El uniforme de campaña del héroe
“Es el uniforme de campaña de Camilo Cienfuegos, el que llevaba puesto durante la invasión a Occidente —me respondió con pasmosa naturalidad—. No es una réplica, es el original. Un préstamo permanente para nuestra universidad, de parte del Museo de la Revolución”. Y procedió a apartar las telas para mostrarme la ropa con que el Señor de la Vanguardia comandó la Columna 2.
Fue como si de una habitual tomadura de pelo por parte de Camilo se tratase, dada mi ingenuidad y escepticismo. En un rincón de aquel almacén, a cinco metros de mi asiento habitual, en plena casa de altos estudios matancera, un retazo de la historia de mi patria aguardaba por mi curiosidad. Así como también aguarda por la restauración de la sala a la cual pertenece, donde, según los encargados del proceso, en meses venideros estará expuesto en su totalidad a la vista de los visitantes.
“No en vano nuestra universidad lleva su nombre, —manifestó Armando—. El museo universitario siempre ha incluido un apartado dedicado a la figura de Camilo Cienfuegos, al margen de todo lo referente a la propia institución. La conservación y presentación de este uniforme es una de las claves para cumplir nuestro mayor objetivo, que es atraer el público joven a la sala y despertar su interés por los valores patrimoniales”.
A la manera de una oportunista experiencia tras bambalinas, me queda el privilegio de haber palpado apenas unos segundos la indumentaria de batalla de un guerrero.

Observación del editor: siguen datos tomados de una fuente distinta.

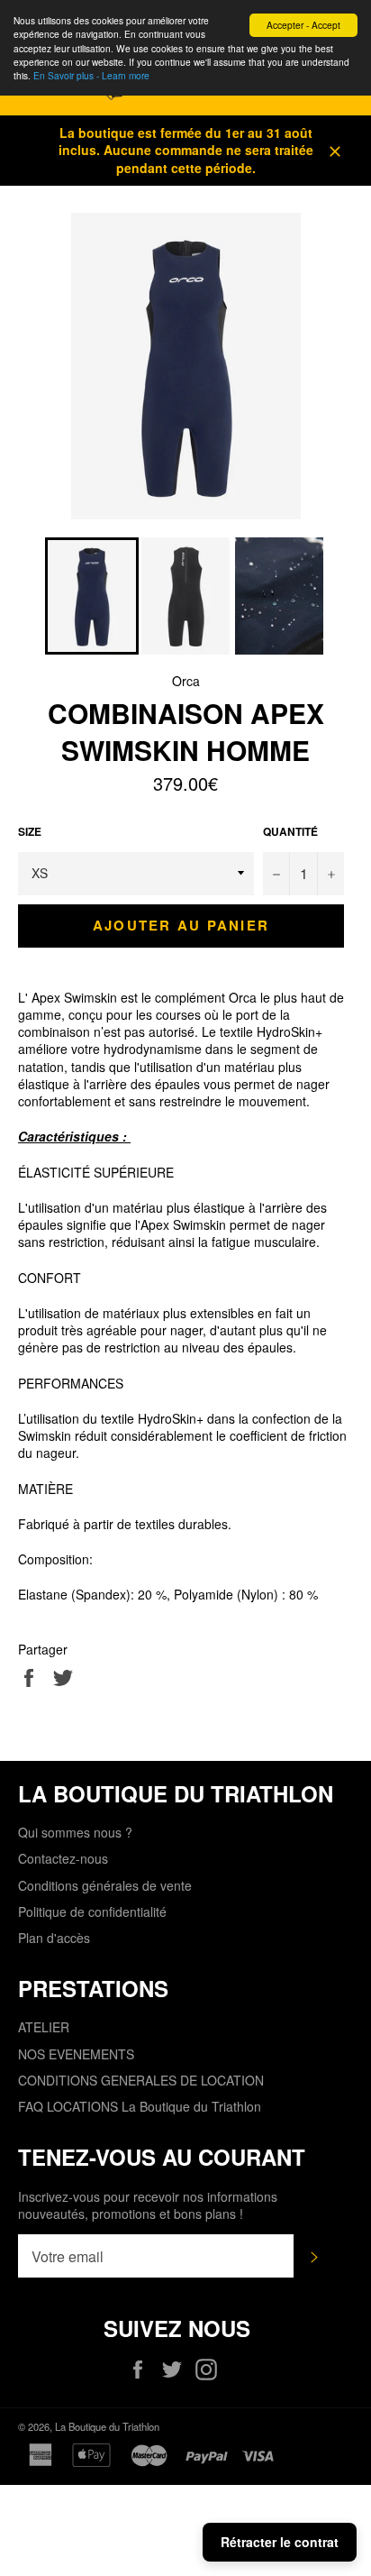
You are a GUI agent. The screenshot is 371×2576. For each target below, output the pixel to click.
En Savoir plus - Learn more (91, 75)
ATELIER (43, 2027)
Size (29, 832)
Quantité (290, 832)
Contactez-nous (63, 1858)
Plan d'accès (54, 1938)
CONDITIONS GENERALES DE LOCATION (141, 2080)
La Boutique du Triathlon (107, 2426)
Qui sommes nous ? (75, 1832)
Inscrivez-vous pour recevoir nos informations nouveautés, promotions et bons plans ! (147, 2205)
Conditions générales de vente (105, 1885)
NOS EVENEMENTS (76, 2054)
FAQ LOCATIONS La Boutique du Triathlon (139, 2106)
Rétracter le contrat (280, 2542)
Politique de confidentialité (92, 1911)
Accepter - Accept (303, 25)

Testigo inanimado de innumerables actos de valentía y entrega épica. Y, dado lo reciente del episodio, mucho menos creo que desaparezca en mí esa pasión por revisar cada librero y libro, o el interior de cada caja polvorienta a la que se me conceda acceso.
Tal vez no el uniforme de un héroe, pero siempre habrá algo que encontrar.